Epic J: Add reliability diagrams - pwhofman/probly GitHub Wiki
This epic introduces reliability diagrams for calibration evaluation. These diagrams visualize the relationship between predicted confidence and empirical accuracy, providing an intuitive way to assess model calibration quality.
Motivation and Context
While quantitative calibration metrics such as ECE (Expected Calibration Error) and Brier Score provide useful summaries, they do not always convey how and where a model’s confidence deviates from the empirical accuracy.
Reliability diagrams complement these metrics by showing how well predicted probabilities align with true outcome frequencies across confidence bins.

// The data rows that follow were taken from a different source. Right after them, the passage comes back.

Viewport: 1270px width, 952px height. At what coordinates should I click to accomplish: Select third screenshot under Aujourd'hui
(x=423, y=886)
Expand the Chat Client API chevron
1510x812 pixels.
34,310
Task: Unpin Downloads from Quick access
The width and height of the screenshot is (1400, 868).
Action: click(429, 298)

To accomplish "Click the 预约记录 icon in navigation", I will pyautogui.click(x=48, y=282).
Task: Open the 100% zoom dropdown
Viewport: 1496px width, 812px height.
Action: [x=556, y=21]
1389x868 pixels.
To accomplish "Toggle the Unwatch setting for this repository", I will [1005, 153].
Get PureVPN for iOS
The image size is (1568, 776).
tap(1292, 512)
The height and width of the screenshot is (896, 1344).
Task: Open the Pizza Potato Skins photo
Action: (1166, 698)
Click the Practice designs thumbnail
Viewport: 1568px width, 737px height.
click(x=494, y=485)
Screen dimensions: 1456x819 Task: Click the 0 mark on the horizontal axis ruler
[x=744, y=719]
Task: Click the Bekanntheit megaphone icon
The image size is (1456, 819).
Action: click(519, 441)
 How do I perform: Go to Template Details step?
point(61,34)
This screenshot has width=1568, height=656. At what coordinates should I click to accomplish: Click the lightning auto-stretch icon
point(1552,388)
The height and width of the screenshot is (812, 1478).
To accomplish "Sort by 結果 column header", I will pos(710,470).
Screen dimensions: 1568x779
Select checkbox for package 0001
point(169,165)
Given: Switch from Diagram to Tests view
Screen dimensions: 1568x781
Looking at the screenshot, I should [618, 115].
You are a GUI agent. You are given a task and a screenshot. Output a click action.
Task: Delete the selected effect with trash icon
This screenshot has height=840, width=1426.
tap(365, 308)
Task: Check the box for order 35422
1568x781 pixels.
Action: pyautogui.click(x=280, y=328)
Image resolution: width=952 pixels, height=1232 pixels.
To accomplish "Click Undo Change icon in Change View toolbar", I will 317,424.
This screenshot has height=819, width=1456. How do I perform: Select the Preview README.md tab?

This visualization helps diagnose underconfidence or overconfidence tendencies, identify problematic probability ranges, and evaluate the effectiveness of calibration techniques like temperature scaling.
Goals
- Implement a reliability diagram plotting function in the plot module.
- Support key features such as:
- Varying the number of bins.
- Overlaying perfect calibration reference lines.
- Optionally displaying ECE values or bin counts on the plot.
- The function should take as predicted probabilities and targets as arguments.
- Make use of the existing functionality to compute ECE metrics. If this is not adequate, extend it.
- Provide example usage.
- Provide tests.
Constraints
- Implementation should use standard plotting libraries (e.g., Matplotlib), with optional support for interactive backends.
- Maintain consistent styling with other plots in the package.
- Adhere to the project’s code quality, testing, and documentation standards.